With the advent of healthcare reform and the drive toward clinical integration, roles for physician executives have not only proliferated, they have broadened in scope. These roles and responsibilities reflect the growing importance of accountability for outcomes and emphasis on healthcare delivery transformation.

The course ahead requires physician executives to evaluate not only their compensation goals, but their strengths and aspirations as it relates to influencing their patients, peers, organizations and communities.

Extended Earning Potential

In an increasingly complex industry, the value of experience and need to encourage retention among veteran executives is growing, and there is an emerging opportunity for physician executives to progress in earning power longer into their careers.

There is a discernible shift taking place in the rate of increase throughout the physician executive career. From 2005 to 2011, the Physician Executive Compensation Survey reported little or no growth in compensation after a physician has spent more than 15 years in administration. However, in 2013, the rate of increase did not drop as significantly for those with 16 or more years of experience.

Changing Accountability

Though roles and responsibilities inevitably vary by title, physician executives allot the majority of their administrative time to:

  • Performance: Oversight of quality, efficiency, clinical effectiveness, patient satisfaction or financial benchmarks and outcomes; execution of best practices, process improvement, and problem resolution and remediation;
  • Medical Management: Clinical advisory, protocols, guidelines and services; population health and disease management; development of new care models; quality/risk management; and peer review;
  • Quality Management: Patient safety, utilization review, medical protocol development, medical error reduction.

Physician executives are hungry for opportunities to develop skills that traditionally are not honed in medical school, including financial analysis, strategic planning, conflict resolution and project management. Forward-thinking organizations provide physicians opportunities to develop these skills with advanced management courses, leadership institutes and development programs.

The path to opportunity and earning power for physician executives primarily lies with key post-graduate management degrees, especially within the C-Level. Findings from the 2013 Physician Executive Compensation Survey indicate that there is a ten percent difference in median compensation between those holding an MBA and those with no post-graduate management degree.

Uncertainty and risk are part of the "new normal," but there is no question that there is an important and growing need for physicians who choose to embrace and cultivate a career in leadership. How is physician leadership cultivated in your organization?

▸ RAW DATA
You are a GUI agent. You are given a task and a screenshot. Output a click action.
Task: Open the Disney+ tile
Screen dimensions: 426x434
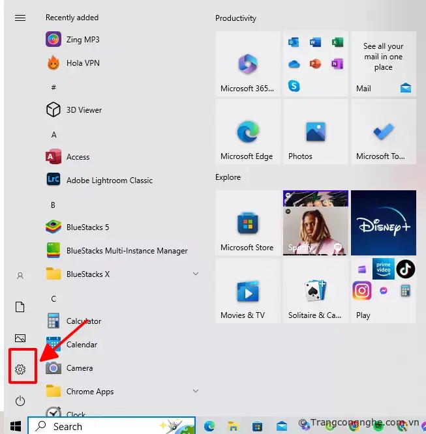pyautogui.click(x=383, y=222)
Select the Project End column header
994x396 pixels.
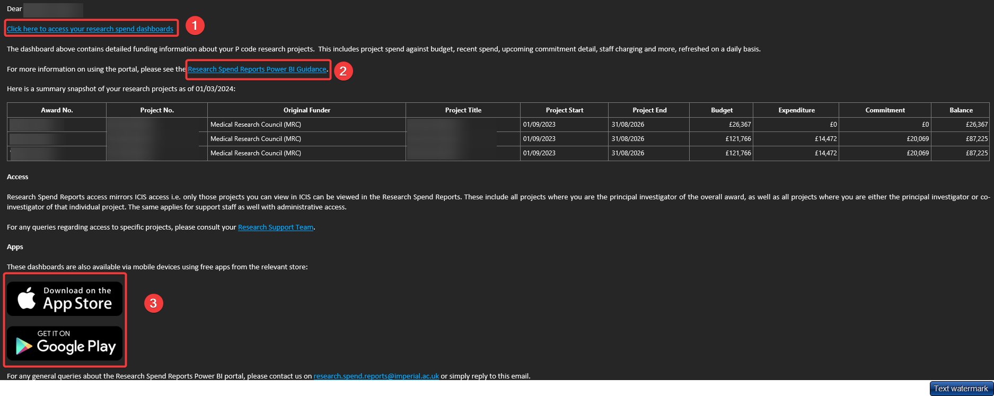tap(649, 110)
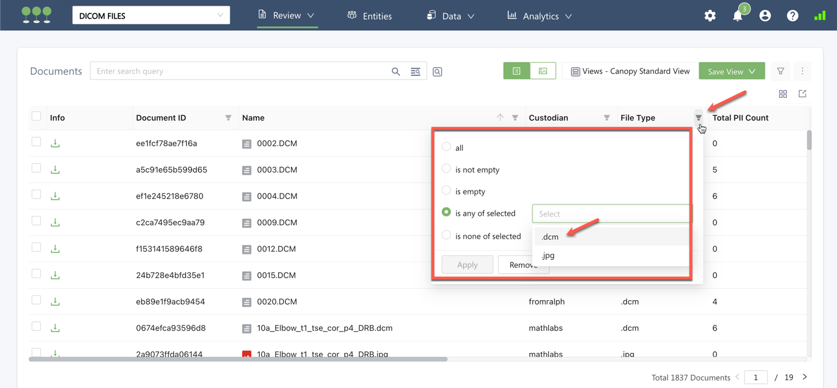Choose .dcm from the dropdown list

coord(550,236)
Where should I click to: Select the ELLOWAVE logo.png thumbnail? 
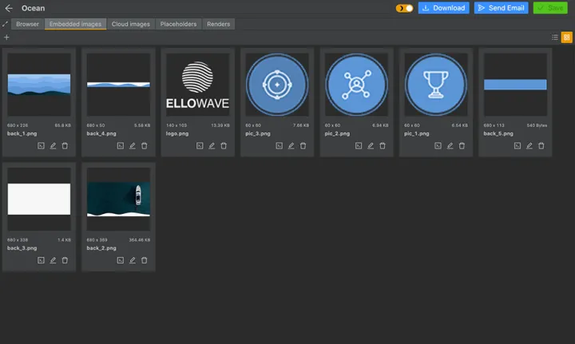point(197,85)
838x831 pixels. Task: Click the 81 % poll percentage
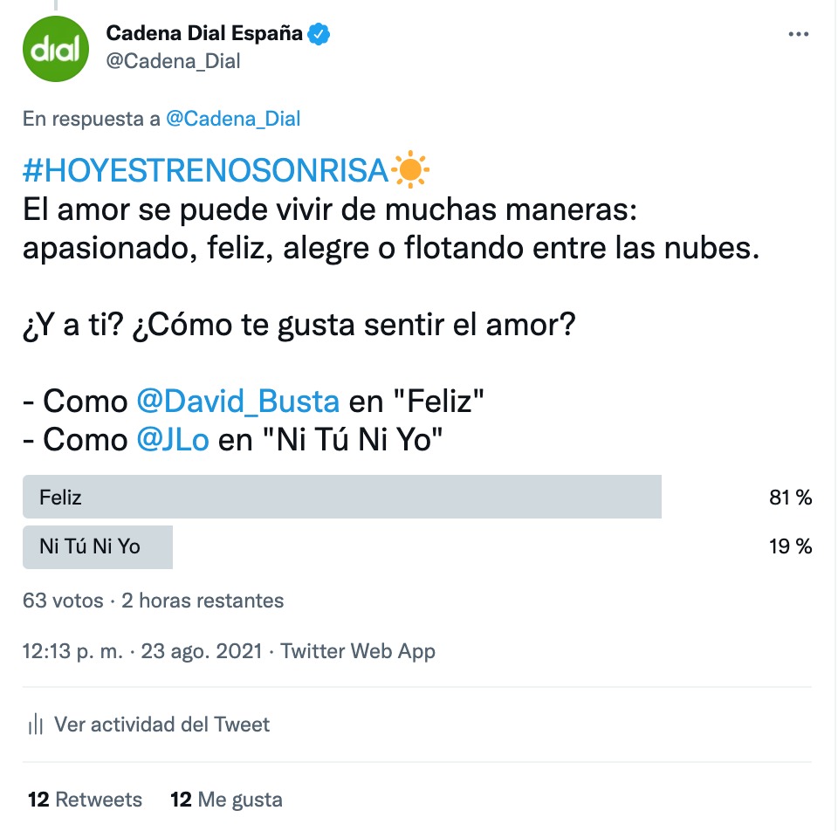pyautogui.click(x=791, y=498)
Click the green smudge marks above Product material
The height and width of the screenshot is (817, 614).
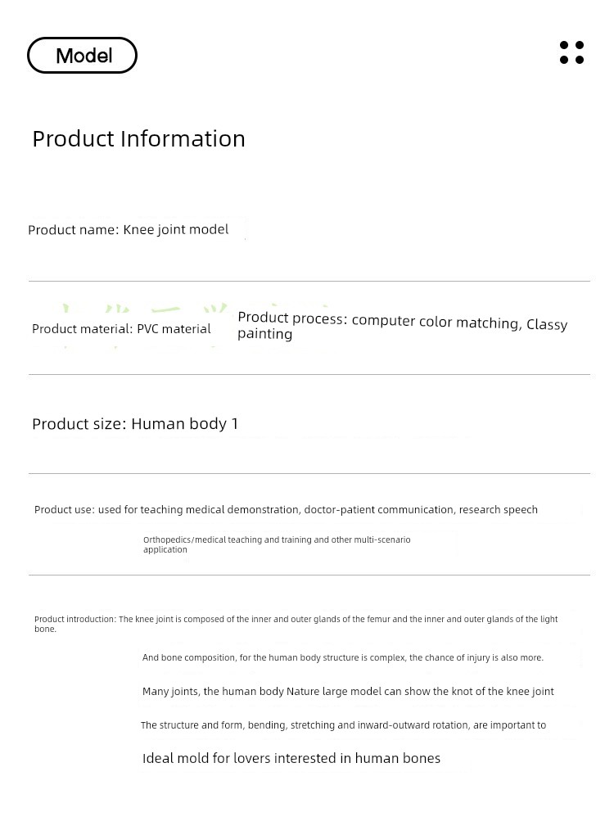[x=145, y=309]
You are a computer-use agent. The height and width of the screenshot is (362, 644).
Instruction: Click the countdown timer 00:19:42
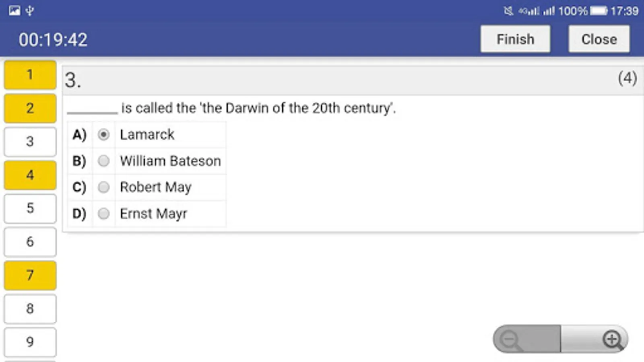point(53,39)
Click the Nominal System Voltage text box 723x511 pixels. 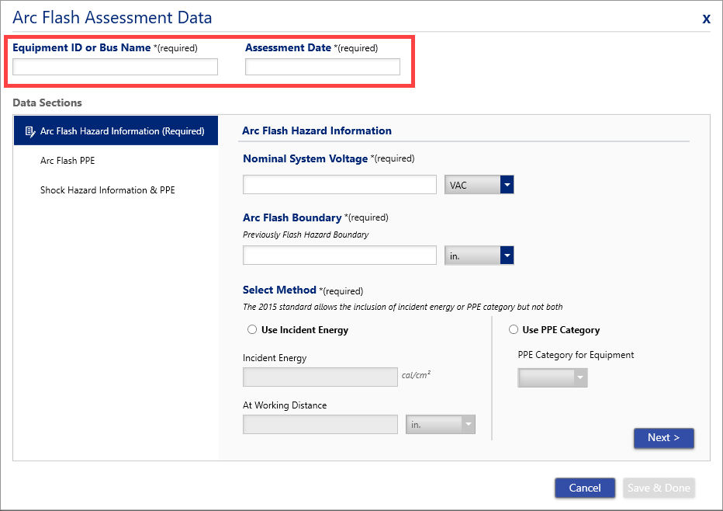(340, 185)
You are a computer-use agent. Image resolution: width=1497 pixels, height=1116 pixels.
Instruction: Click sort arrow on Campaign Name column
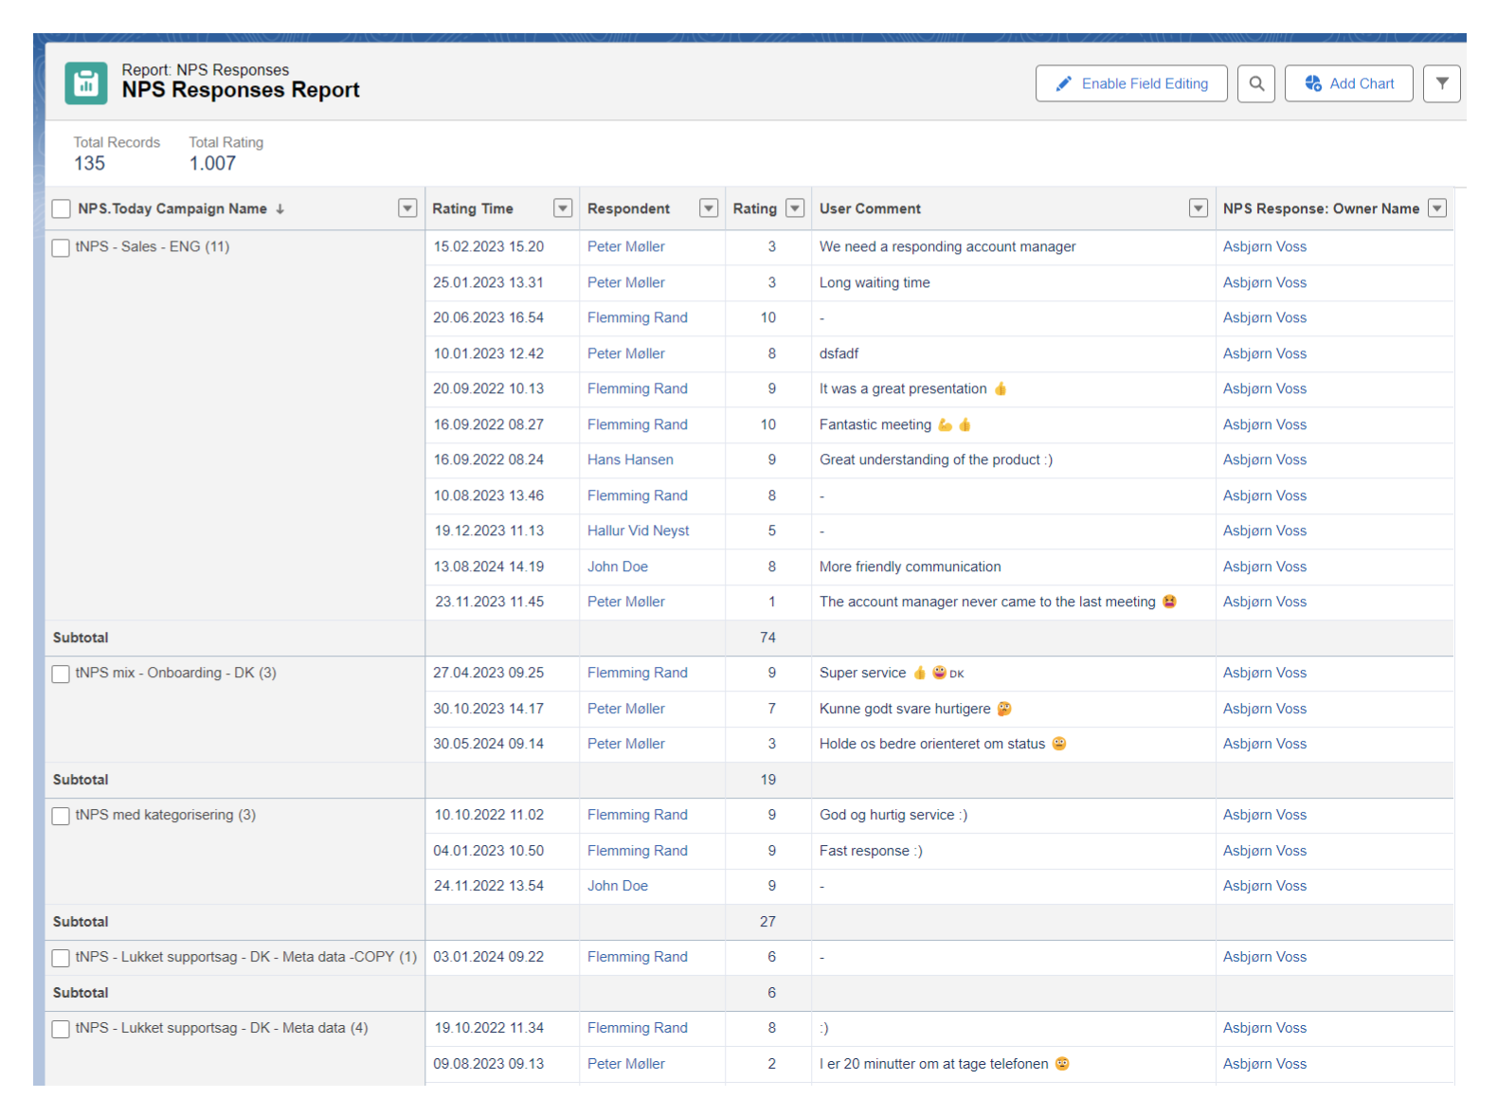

▸ WHAT YOU WILL DO
List the skills that the text on physician executives says are traditionally not honed in medical school.

▸ WRITTEN RESPONSE
financial analysis, strategic planning, conflict resolution, project management